Premier and Chrysaor are both vying for the Chevron assets. Pictured is the Captain field
The Captain field.

The North Sea is “suffering” due to firms looking to more attractive regions of the world to invest, according to an analyst.

Stephen Martin is a senior investment manager at Brewin Dolphin.

His comments come following a series of announcements from oil majors that they are planning to sell off assets in the North Sea.

Earlier this month Total announced plans to sell off assets worth more than £1billion, including a number of smaller fields

In May it was reported that ConocoPhillips is considering an exit from the North Sea after the firm previously announced plans to cut 450 UK jobs.

Meanwhile Chevron has revealed it plans to sell off all of its central North Sea assets.

Mr Martin believes the large firms are looking to stay in good shape, and the North Sea has been a victim of that with firms looking at potentially more attractive areas like Brazil, West Africa and the Gulf of Mexico.

He said: “Certain companies have got different strategies but I think the North Sea is suffering from that focus on other parts of the world where there are better growth prospects.

“A lot of the reasons why they are doing it are to repair their own balance sheets. They are looking to be more concentrated and focussed to repair some of the damage that the low oil price has done.

“It is a diminishing resource, as everyone knows and we’ve also got decommissioning to come. I think the main reason is they want to make sure their business is in good shape.

“Having said that, there are small companies or private equity companies who are taking a bigger interest in the North Sea assets.”

Despite the offloading of assets, he added that west of Shetland remains a largely attractive area.
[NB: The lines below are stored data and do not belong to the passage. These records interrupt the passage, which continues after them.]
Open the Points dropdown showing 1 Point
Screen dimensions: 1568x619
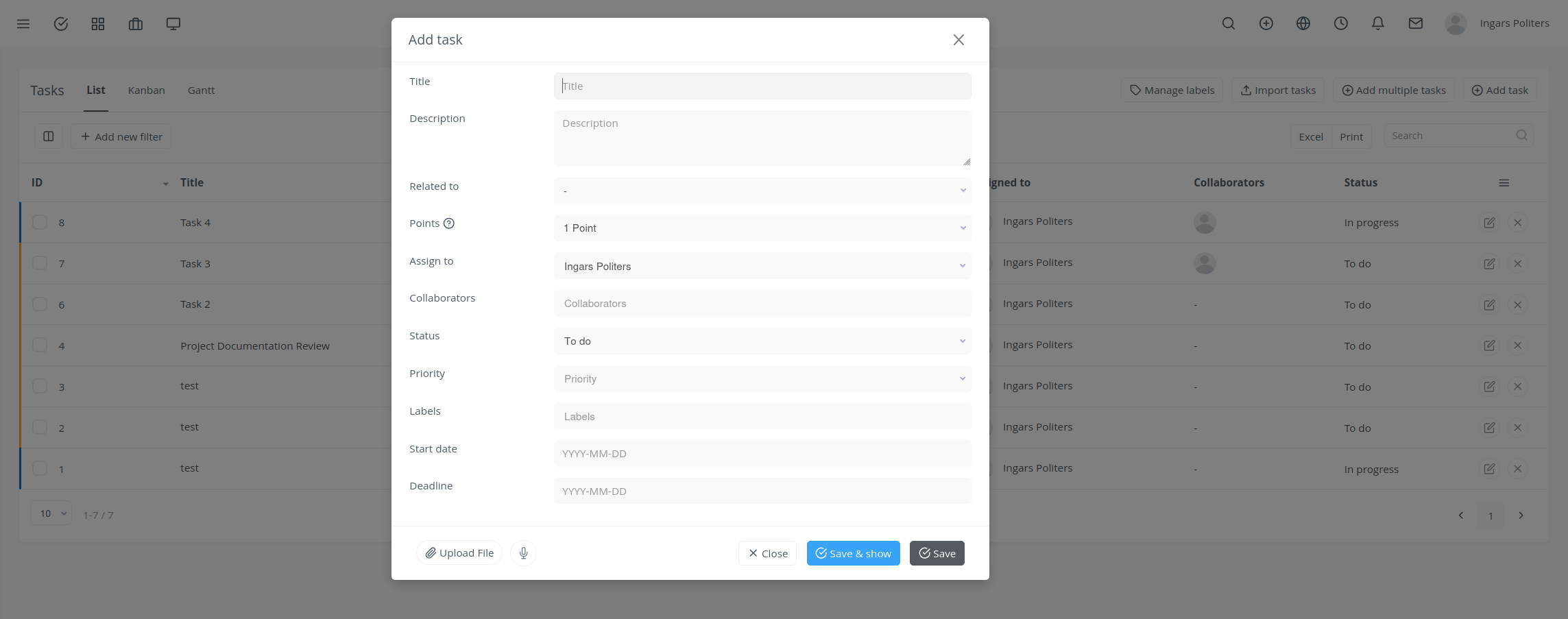pyautogui.click(x=762, y=228)
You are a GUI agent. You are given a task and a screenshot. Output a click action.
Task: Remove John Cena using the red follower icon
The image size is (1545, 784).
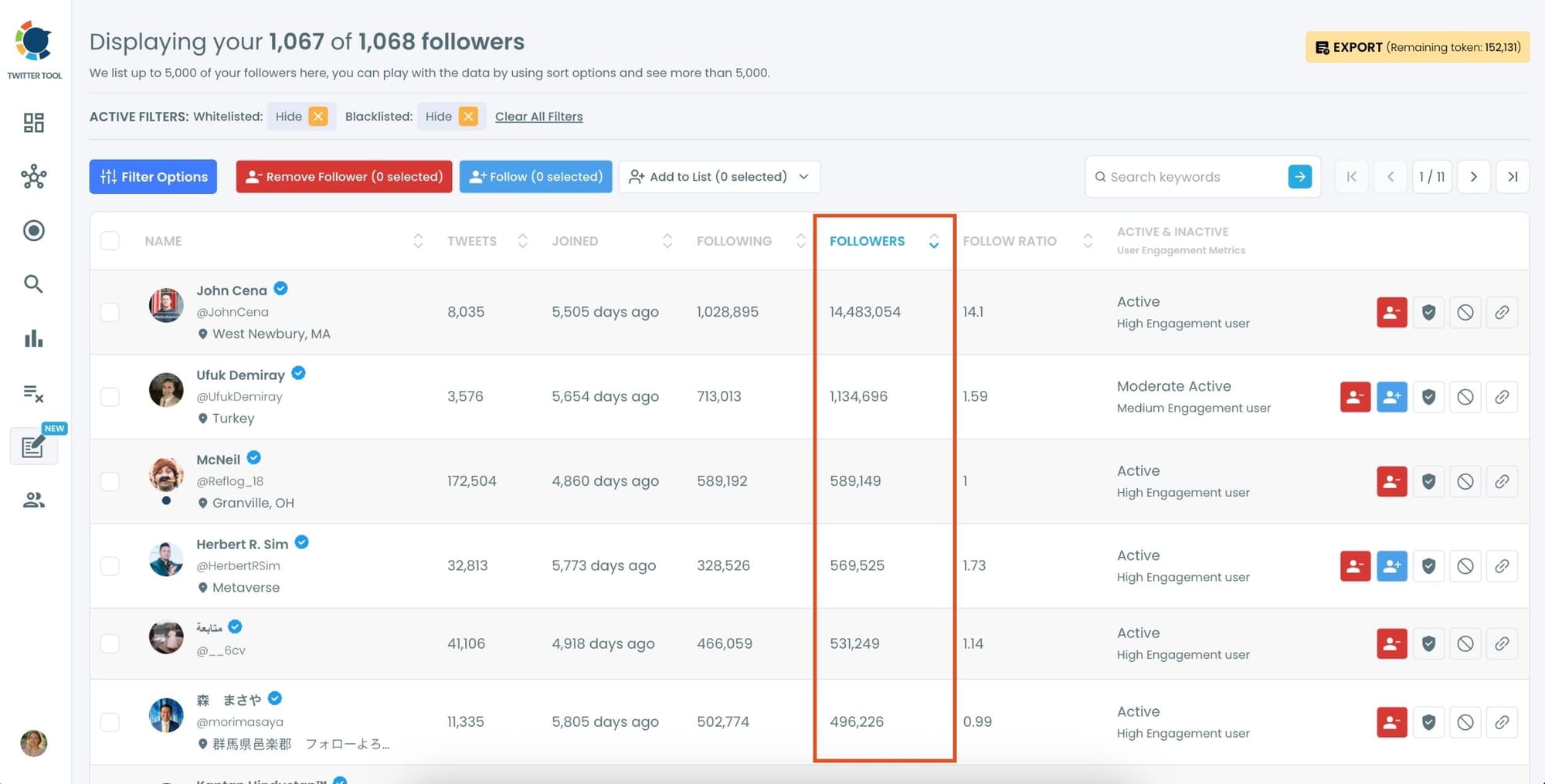point(1391,312)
Total is keeping some of its equity in the Laggan-Tormore fields there.

ConocoPhillips is retaining 7.5% stake in BP’s Clair field after selling off a 16.5% share to the firm a fortnight ago.
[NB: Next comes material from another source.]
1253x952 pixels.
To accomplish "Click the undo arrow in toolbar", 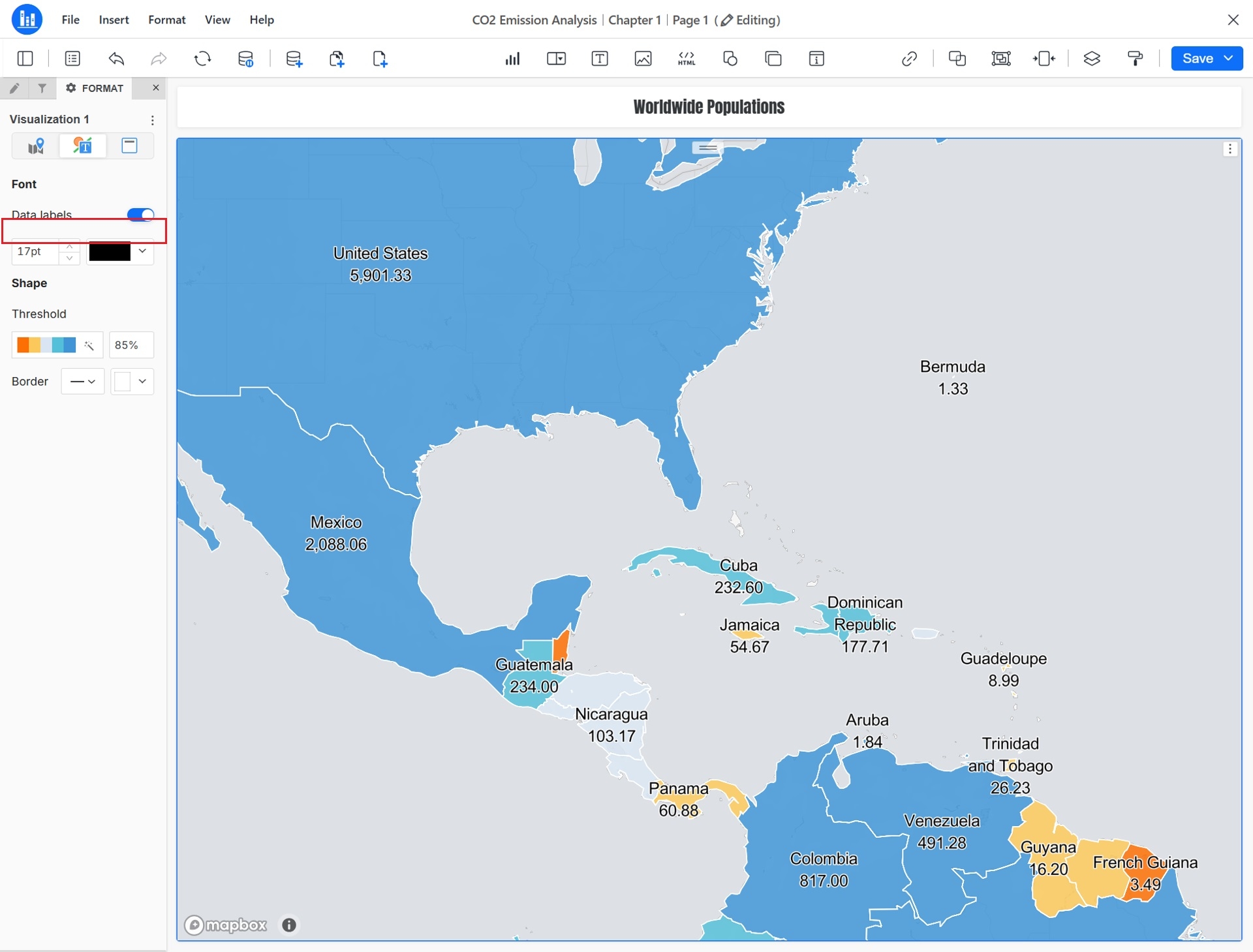I will point(116,59).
Mr Martin said: “There have been a few deals, some of the majors have retained interests west of Shetland. Clearly the dynamics are different there, they are much newer fields. The reserve potential is higher so I guess some of them are keen to retain their interest there.

“There can be some issues on cost of extraction. The North Sea is relatively stable but once you get up there it gets quite wild.”
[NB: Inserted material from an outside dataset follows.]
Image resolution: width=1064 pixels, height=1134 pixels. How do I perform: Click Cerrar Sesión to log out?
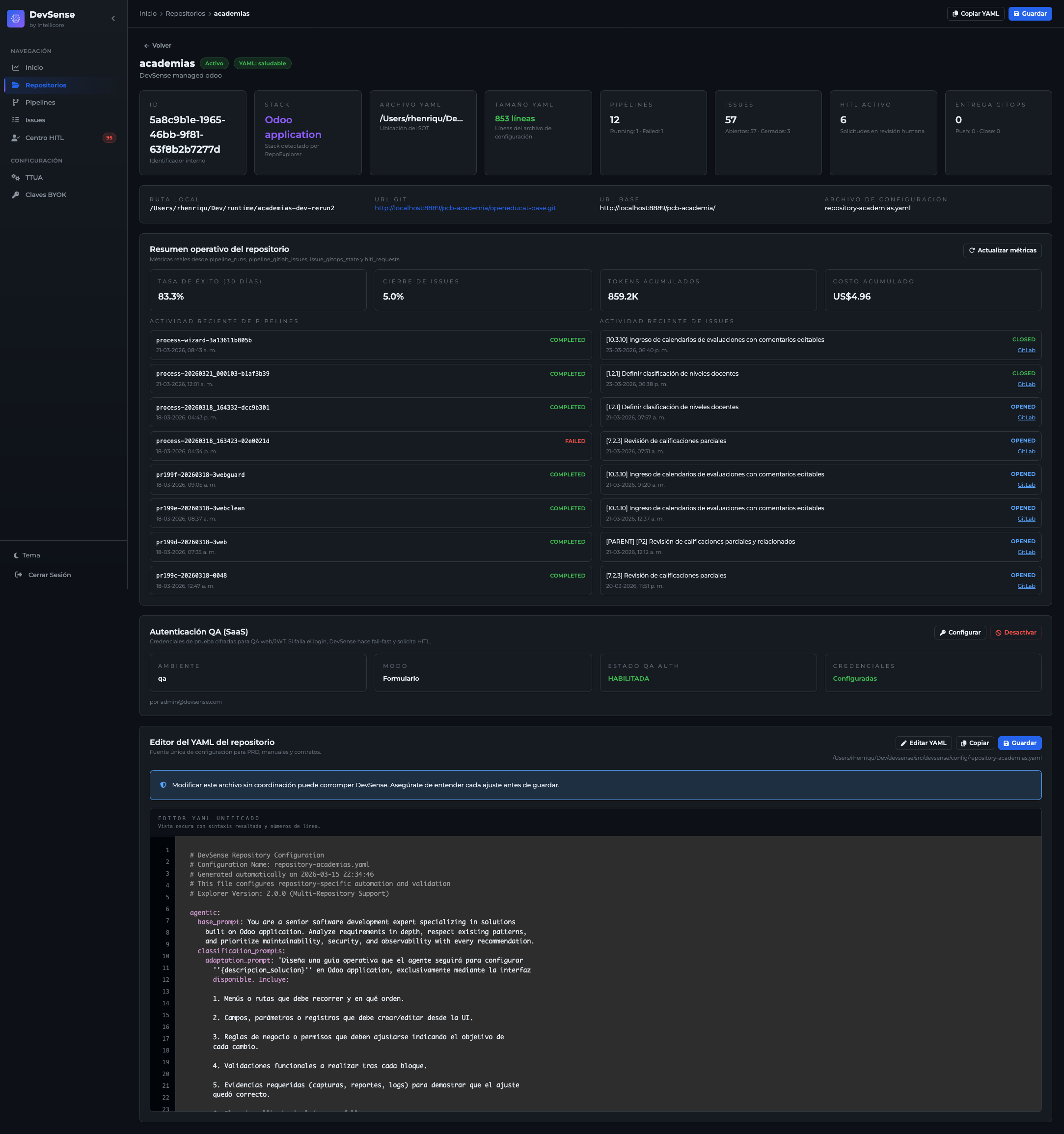click(49, 575)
The analyst believes that the move could make way for more smaller firms to enter take up the assets, with Chrysaor, Spirit Energy and Neptune being among the examples.

He described this as the “natural evolution” of the sector, ahead of “new opportunities” such as decommissioning.

He added: “It’s a natural evolution of the structure of the industry. You’re going to have smaller who are a bit more focussed and effective, and larger companies are going to be looking for more bang for their buck.

“I would expect the trend to continue. The point of rest about some of the majors putting these assets up for sale is it is just a natural evolution but don’t forget that with that comes opportunity.

“That’s for the whole Aberdeen area, with decommissioning on the way, with a huge amount of knowledge and expertise.”